* **Task instructions**: When you reach the line with "Viewport: 360px width, 800px" in the listing below, transcribe it and each line after it up to and including the line with "You are a computer-use agent. The", exactly and with nothing else.
——————
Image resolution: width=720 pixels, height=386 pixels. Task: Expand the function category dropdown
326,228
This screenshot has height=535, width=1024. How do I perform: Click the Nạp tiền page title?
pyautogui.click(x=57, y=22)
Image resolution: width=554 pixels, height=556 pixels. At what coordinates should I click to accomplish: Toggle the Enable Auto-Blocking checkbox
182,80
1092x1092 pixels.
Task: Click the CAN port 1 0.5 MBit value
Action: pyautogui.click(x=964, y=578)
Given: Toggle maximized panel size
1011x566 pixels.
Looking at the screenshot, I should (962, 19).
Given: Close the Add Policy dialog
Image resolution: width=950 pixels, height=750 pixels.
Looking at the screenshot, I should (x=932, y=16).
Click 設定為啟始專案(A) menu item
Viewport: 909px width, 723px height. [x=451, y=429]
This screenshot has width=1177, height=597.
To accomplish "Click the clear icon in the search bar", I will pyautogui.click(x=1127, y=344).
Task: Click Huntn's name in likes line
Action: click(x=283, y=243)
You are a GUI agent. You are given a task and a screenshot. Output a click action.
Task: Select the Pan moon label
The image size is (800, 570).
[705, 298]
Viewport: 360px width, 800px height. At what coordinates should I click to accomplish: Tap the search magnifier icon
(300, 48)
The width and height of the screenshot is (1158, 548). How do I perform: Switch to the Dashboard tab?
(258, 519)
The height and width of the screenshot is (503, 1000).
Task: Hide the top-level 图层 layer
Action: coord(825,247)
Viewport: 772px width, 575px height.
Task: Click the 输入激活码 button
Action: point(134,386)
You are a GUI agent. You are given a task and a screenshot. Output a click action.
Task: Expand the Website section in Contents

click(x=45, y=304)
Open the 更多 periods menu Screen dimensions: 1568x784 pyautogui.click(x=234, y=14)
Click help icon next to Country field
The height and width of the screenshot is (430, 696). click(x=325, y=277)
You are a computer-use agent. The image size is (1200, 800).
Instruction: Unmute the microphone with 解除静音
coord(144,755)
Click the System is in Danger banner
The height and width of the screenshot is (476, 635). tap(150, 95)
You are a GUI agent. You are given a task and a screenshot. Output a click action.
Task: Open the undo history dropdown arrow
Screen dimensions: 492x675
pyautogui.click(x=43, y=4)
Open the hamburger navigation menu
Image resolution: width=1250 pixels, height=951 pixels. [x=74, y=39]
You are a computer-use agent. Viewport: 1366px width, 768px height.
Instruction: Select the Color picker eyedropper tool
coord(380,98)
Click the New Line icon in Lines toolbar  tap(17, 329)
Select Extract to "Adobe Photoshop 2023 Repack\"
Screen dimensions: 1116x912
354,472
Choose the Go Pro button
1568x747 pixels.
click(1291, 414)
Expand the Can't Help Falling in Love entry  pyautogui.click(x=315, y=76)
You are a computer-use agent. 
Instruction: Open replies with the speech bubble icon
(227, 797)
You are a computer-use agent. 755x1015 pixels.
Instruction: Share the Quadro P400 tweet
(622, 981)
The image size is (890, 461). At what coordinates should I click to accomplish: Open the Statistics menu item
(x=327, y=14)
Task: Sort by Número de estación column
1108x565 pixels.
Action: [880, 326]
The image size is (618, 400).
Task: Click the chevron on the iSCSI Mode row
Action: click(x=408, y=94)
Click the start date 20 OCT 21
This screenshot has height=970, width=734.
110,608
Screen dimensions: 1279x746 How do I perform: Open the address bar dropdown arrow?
——————
* **Task solution**:
Viewport: 360px width, 800px height. At what coordinates should I click to accomplish: Tap the search magnifier icon
(300, 48)
The width and height of the screenshot is (1158, 548). How do I perform: Switch to the Dashboard tab?
(258, 519)
The height and width of the screenshot is (503, 1000).
Task: Hide the top-level 图层 layer
Action: coord(825,247)
Viewport: 772px width, 575px height.
Task: Click the 输入激活码 button
Action: point(134,386)
You are a GUI agent. You are given a task and a screenshot. Output a click action.
Task: Expand the Website section in Contents

click(x=45, y=304)
Open the 更多 periods menu Screen dimensions: 1568x784 pyautogui.click(x=234, y=14)
Click help icon next to Country field
The height and width of the screenshot is (430, 696). click(x=325, y=277)
You are a computer-use agent. The image size is (1200, 800).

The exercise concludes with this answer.